Das gilt auch für andere Abteilungen der Klinik. So ist ein weiteres Beispiel die Behandlung der Magersucht. So könne man die Behandlung daran messen, wie hoch die Gewichtszunahme bei der Entlassung sei, sagte Prof. Bernd Löwe, Direktor der Poliklinik für Psychosomatik und Psychotherapie am Universitätsklinikum Eppendorf und Chefarzt der Psychosomatik an der Schön Klinik Eilbek. Denn die Rückfallquote nach der Entlassung hänge maßgeblich davon ab, welcher Body-MassIndex (Gewicht in Kilogramm geteilt durch das Quadrat der Körpergröße in Metern, BMI) erreicht werde. Dabei werden die Behandlungsergebnisse der Schön Kliniken miteinander verglichen. Aus den Vergleichen werden dann wieder Behandlungsempfehlungen abgeleitet, zum Beispiel für die erfolgreichste Form der Ernährungstherapie.
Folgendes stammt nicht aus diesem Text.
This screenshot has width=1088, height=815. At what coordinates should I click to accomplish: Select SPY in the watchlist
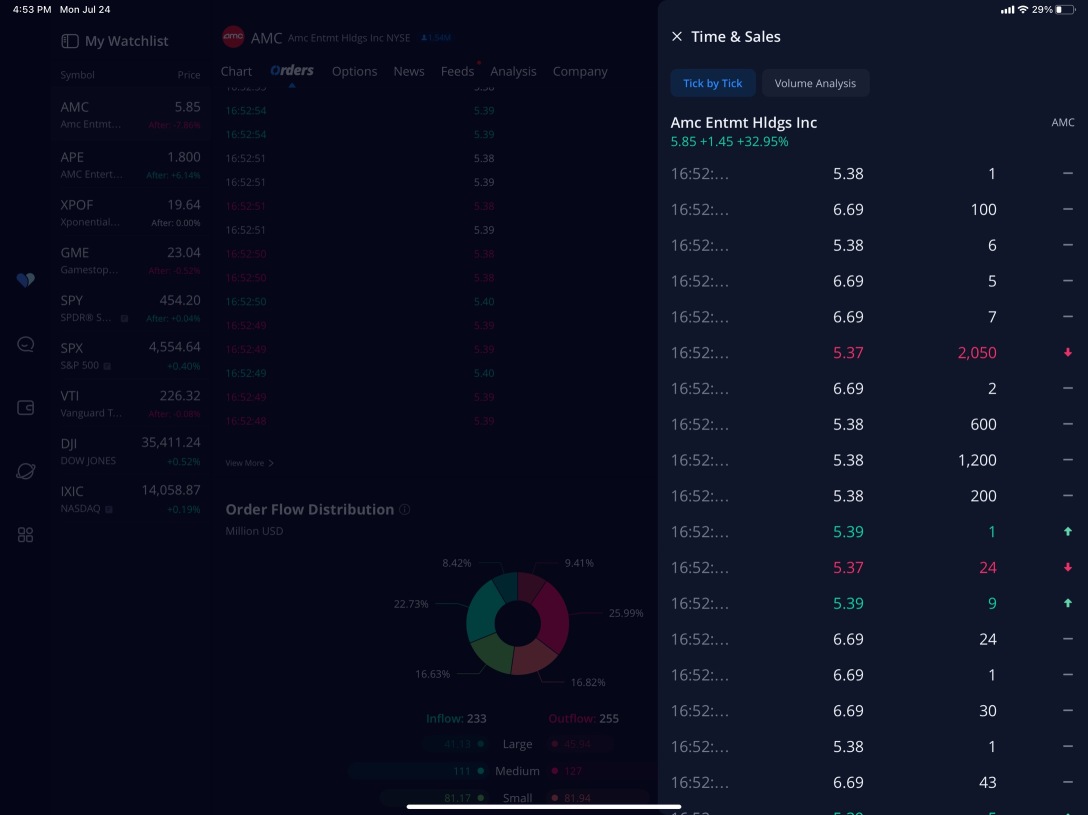point(130,308)
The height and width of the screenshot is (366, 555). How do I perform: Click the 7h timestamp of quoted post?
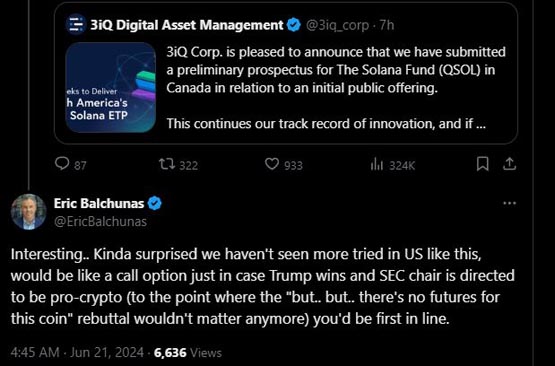(387, 25)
Am Beispiel der Depression erläuterte Dr. Gernot Langs, Chefarzt in der Schön Klinik Bad Bramstedt, dass eine Vernetzung von Behandlungsangeboten, die auf den Patienten zugeschnitten ist, die Qualität der Versorgung verbessern kann. So habe sich gezeigt, dass eine stationäre Behandlung nachhaltiger sei, wenn Patienten danach eine ambulante Therapie erhalten würden. „Deswegen geben wir ihnen eine Therapeutenliste. Wenn sie nach drei bis vier Wochen noch keinen Psychotherapeuten gefunden haben, schalten wir uns ein und sind bei der Suche behilflich“, sagte Langs.

Prof. Hartwig Huland von der Martini-Klinik am UKE, die auf die Behandlung des Prostatakrebses spezialisiert ist, erklärte, wie die Dokumentation von Behandlungsergebnissen für die Beurteilung der Qualität genutzt wird: „Unsere Datenbank, in der mittlerweile mehr als 20.000 Patienten mit jährlichen Verlaufsinformationen erfasst sind, nutzen wir nicht nur für wissenschaftliche Analysen, sondern auch alle sechs Monate zur Qualitätsbewertung der Operateure. Dadurch konnten wir die Ergebnisse aller Operateure immer weiter verbessern.“ Generell sprach er sich dafür aus, möglichst auf internationaler Ebene, Standards zu erarbeiten, an denen die Qualität der Ergebnisse gemessen wird. Nur so seien die Behandlungsergebnisse verschiedener Kliniken miteinander zu vergleichen.

Frank Liedtke, Hamburger Landesgeschäftsführer der Barmer GEK, kennt die vielen Diskussionen um die Behandlungsqualität und auch die Sorgen der Patienten. „Anfragen zu Empfehlungen von Kliniken und zu Zweitmeinungen zu einer Behandlung erleben wir immer häufiger“, sagte Liedtke. Man spüre das Bedürfnis nach immer umfassenderer Information. Es gibt schon jetzt ein Bündel von gesetzlichen Maßnahmen zur Qualitätssicherung, wie zum Beispiel Bewertung von Untersuchungs- und Behandlungsmethoden, Qualitätsberichte der Kliniken und Anforderungen zu Mindestmengen von bestimmten Eingriffen, die ein Krankenhaus erbringen muss. Diese Mindestmengen müssten nicht nur für ein Krankenhaus, sondern auch für bestimmte Operateure gelten, sagte Liedtke. Er forderte unter anderem auch, dass Qualitätsinformationen weiterentwickelt und transparent und nachvollziehbar dargestellt werden und dass schlechte Qualität Konsequenzen haben muss.